Enchanted hilariously spoofs fairy tale tropes. Fractured fairy tales do the same. Author Vivian Vande Velde playfully skewers a well known tale in The Rumpelstiltskin Problem. She also tackles fairy tale tropes in Wizard at Work, Tales from the Brothers Grimm and the Sisters Weird, Three Good Deeds, and A Hidden Magic.
Jean Ferris also has fun with the genre in Once Upon a Marigold in which a young man who has been raised by a troll begins conversing via carrier pigeon with a lonely young woman, who just happens to be a princess.
Young readers will enjoy fractured fairy tales in picture book form. Ninja Red Riding Hood by Corey Rosen Schwartz will keep them laughing. Goldilocks and the Three Dinosaurs by Mo Willems features the well known blonde, but this time she runs into dinosaurs who eat chocolate pudding (and clueless children). Ezra Stein’s Interrupting Chicken features an excitable character who wants to change the endings to her favorite stories. Jon Scieszka hilariously turns a beloved story on its head in The True Story of the Three Little Pigs, in which we hear the wolf’s side of things. Cinderella Penguin by Janet Perlman tells the traditional tale with sly jokes that will keep parents laughing along with their kids.
Home Video
The most recent home video release of Enchanted movie is March 11, 2008. Here are some details…

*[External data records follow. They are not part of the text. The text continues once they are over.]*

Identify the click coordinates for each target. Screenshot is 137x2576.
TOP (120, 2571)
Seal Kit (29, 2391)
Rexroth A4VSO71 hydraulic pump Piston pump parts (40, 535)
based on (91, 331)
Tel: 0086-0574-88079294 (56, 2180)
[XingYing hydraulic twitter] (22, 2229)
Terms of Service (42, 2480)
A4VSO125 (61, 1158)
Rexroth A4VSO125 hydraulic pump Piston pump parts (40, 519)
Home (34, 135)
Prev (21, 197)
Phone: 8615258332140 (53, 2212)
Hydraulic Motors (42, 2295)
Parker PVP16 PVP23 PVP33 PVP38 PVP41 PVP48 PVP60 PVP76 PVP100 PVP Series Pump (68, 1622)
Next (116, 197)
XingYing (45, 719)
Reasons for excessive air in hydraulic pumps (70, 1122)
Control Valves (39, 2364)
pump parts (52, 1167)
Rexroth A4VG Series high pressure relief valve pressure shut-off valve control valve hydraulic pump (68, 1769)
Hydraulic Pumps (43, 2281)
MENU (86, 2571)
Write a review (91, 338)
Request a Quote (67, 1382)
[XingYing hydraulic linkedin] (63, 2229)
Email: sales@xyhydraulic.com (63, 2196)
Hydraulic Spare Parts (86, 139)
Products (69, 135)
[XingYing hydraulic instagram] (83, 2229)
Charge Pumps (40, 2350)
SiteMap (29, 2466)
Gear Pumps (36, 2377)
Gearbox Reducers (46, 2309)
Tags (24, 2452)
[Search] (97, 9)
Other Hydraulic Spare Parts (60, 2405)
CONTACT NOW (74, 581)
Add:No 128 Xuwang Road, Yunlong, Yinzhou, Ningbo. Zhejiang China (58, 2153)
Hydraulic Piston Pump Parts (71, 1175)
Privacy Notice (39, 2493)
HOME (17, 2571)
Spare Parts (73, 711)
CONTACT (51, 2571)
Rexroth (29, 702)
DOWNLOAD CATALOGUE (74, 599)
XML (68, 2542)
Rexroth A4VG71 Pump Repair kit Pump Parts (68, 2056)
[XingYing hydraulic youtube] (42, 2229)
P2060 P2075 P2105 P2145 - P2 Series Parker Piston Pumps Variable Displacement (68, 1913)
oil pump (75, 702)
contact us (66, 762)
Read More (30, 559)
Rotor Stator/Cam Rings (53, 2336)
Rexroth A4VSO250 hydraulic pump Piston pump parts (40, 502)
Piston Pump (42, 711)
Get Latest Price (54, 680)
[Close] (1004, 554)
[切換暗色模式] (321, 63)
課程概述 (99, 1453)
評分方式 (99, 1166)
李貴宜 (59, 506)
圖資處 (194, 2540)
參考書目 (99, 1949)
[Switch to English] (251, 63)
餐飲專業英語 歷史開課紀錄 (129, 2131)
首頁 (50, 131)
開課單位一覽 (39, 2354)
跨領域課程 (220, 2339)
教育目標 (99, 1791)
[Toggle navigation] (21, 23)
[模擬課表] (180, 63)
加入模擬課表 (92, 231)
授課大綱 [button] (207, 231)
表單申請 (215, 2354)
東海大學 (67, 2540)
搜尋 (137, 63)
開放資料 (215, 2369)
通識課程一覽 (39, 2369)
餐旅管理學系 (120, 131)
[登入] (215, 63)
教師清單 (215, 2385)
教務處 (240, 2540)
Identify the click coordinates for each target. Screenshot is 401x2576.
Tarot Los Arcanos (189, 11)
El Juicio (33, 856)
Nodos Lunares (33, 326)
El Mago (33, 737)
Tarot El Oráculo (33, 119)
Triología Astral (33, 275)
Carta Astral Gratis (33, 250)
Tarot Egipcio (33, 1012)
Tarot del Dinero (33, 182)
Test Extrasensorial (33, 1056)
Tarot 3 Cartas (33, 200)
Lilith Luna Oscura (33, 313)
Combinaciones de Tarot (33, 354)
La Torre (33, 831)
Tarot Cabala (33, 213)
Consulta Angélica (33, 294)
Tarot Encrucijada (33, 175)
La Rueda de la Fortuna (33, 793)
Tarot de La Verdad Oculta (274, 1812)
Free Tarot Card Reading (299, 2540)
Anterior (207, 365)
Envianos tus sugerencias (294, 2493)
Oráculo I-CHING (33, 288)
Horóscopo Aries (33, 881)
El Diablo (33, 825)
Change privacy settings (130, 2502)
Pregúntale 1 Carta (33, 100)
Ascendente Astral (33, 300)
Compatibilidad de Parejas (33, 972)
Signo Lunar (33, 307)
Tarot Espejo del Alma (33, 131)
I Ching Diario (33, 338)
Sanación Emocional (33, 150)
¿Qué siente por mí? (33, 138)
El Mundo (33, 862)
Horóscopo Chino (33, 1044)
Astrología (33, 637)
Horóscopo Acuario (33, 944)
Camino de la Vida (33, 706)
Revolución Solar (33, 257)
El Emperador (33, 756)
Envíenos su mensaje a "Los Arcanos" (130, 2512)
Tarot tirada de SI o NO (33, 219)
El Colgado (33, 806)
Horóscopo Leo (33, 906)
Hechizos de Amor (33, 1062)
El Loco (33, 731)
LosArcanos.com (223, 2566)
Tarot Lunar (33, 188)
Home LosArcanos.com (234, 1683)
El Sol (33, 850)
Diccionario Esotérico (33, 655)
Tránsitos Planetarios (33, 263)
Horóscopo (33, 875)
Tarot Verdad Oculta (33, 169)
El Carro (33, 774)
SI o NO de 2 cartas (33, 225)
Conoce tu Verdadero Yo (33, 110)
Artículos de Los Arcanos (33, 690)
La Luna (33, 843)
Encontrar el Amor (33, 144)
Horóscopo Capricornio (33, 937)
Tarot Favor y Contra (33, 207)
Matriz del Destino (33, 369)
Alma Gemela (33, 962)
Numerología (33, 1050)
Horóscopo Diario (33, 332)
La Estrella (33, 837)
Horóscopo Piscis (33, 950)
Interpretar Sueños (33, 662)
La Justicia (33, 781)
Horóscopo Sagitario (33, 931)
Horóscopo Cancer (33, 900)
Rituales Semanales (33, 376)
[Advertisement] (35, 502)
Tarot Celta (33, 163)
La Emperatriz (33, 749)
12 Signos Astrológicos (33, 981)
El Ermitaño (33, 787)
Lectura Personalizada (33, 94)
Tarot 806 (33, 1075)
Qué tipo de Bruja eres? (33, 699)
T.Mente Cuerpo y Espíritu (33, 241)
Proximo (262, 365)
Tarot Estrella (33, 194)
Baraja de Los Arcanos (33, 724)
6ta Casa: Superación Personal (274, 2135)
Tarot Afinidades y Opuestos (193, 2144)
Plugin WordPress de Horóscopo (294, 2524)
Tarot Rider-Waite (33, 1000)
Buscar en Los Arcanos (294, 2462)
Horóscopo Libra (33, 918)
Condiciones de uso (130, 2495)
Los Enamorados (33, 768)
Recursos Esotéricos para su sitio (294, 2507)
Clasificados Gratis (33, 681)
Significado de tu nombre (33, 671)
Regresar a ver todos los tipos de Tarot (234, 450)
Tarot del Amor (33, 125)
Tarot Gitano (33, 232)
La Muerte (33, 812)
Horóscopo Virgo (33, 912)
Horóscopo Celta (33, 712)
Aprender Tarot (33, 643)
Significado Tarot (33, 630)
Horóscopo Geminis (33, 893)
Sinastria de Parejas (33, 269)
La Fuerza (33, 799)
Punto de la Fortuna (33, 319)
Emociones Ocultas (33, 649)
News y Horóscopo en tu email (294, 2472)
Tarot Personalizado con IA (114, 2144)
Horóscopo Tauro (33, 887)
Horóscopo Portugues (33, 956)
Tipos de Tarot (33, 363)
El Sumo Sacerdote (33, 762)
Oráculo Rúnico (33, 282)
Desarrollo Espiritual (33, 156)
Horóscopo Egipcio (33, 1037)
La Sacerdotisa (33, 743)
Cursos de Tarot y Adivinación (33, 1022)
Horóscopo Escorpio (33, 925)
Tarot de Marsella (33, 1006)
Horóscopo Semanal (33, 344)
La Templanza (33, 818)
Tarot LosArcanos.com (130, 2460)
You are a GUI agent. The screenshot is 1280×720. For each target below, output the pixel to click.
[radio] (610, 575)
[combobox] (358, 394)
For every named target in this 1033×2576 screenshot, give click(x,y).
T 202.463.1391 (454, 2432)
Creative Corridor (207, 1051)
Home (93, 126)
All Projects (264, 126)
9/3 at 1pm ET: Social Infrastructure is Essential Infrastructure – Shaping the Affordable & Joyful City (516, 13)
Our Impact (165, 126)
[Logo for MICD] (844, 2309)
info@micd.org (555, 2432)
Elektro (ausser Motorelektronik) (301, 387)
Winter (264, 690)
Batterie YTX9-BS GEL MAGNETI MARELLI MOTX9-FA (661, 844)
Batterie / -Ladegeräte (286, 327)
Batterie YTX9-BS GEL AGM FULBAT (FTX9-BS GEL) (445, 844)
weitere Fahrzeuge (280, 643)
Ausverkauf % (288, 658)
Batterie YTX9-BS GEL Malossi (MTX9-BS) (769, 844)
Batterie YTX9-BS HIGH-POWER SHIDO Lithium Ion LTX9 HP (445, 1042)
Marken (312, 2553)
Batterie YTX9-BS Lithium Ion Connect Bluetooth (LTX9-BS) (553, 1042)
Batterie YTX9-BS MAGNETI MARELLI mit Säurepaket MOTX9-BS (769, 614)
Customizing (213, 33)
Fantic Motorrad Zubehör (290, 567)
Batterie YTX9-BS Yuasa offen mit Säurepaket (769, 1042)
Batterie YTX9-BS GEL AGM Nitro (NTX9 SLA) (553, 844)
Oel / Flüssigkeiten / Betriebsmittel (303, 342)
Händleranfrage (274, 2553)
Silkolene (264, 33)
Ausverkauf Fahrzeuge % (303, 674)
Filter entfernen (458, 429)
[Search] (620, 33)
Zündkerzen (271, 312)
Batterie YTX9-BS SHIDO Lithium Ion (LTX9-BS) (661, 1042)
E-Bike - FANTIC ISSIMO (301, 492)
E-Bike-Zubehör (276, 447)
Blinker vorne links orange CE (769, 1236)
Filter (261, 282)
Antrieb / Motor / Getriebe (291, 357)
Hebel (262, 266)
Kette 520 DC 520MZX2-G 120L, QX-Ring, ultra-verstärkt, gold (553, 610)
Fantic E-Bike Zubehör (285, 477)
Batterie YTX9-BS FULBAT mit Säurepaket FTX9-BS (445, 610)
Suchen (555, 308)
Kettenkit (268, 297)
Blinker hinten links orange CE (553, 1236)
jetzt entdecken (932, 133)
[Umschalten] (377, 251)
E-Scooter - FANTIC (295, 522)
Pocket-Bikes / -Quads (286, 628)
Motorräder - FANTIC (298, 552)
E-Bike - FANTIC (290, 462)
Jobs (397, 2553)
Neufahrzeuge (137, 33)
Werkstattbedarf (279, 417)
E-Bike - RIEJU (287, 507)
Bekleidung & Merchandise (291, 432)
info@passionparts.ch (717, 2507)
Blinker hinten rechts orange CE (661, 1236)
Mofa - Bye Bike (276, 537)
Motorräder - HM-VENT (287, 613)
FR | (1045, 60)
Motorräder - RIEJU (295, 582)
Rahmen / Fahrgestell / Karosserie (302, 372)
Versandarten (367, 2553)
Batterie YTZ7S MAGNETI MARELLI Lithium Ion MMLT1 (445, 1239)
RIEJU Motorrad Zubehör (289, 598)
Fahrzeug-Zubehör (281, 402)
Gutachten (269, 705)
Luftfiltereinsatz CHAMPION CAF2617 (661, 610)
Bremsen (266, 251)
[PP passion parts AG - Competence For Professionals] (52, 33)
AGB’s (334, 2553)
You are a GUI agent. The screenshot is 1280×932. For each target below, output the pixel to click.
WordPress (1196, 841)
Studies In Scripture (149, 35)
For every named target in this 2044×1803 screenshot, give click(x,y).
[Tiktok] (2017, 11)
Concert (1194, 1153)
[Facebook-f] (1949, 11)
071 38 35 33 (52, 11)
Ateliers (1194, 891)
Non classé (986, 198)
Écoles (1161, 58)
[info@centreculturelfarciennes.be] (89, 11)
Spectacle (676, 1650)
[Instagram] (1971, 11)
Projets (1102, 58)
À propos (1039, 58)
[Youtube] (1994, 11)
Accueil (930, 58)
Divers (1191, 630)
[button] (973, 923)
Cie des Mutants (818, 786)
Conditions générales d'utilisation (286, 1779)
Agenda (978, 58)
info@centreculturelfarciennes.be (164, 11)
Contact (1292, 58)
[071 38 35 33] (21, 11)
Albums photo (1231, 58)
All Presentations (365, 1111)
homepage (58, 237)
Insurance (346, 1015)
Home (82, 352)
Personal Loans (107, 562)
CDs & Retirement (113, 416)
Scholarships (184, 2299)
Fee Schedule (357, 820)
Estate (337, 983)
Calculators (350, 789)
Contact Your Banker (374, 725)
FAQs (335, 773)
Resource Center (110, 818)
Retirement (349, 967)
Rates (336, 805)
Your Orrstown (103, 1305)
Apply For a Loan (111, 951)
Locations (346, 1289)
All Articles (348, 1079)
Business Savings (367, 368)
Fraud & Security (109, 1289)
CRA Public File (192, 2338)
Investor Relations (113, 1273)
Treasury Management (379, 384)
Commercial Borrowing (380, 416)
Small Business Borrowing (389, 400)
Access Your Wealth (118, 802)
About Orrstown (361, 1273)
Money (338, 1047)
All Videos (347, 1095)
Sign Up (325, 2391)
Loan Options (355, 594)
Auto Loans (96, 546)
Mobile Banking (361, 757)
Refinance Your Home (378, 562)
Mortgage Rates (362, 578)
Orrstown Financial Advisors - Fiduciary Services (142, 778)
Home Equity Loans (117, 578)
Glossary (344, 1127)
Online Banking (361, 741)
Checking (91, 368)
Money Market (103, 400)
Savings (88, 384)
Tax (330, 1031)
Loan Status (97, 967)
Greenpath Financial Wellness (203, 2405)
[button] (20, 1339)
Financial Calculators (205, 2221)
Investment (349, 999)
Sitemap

Get swept off you feet with Disney’s DVD release of Enchanted, which includes bloopers, deleted scenes, behind-the-scenes featurettes (for the Happy Working Song, That’s How You Know and A Blast At The Ball), and an interactive game (Pip’s Predicament: A Pop-Up Adventure). Audio tracks are available in English (DTS 5.1 Surround and Dolby Digital 5.1 Surround), French and Spanish, with subtitles in French and Spanish.
If you chose the Blu-ray edition of Enchanted, you will also receive The D-Files, a game where viewers try to spot the hidden references to Disney films found throughout the movie. High scorers will be rewarded with three videos: So Close, Making Ever, Ever After and True Love’s Kiss.
Related home video titles:
Enchanted is full of tidbits from other fairytales including a grumpy little man like the one found in Snow White and the Seven Dwarfs and a beautiful clear slipper as in Cinderella. In Kate and Leopold another aristocratic character has to adapt to modern life after he is mysteriously transported through time to New York City. Another fairy-tale mashup is Ella Enchanted, which features dangerous monsters, a charming prince, and an unlikely princess. In Tangled, a young princess who has lived in a small sheltered tower is exposed to the wide world, and finds it more dangerous than she expected.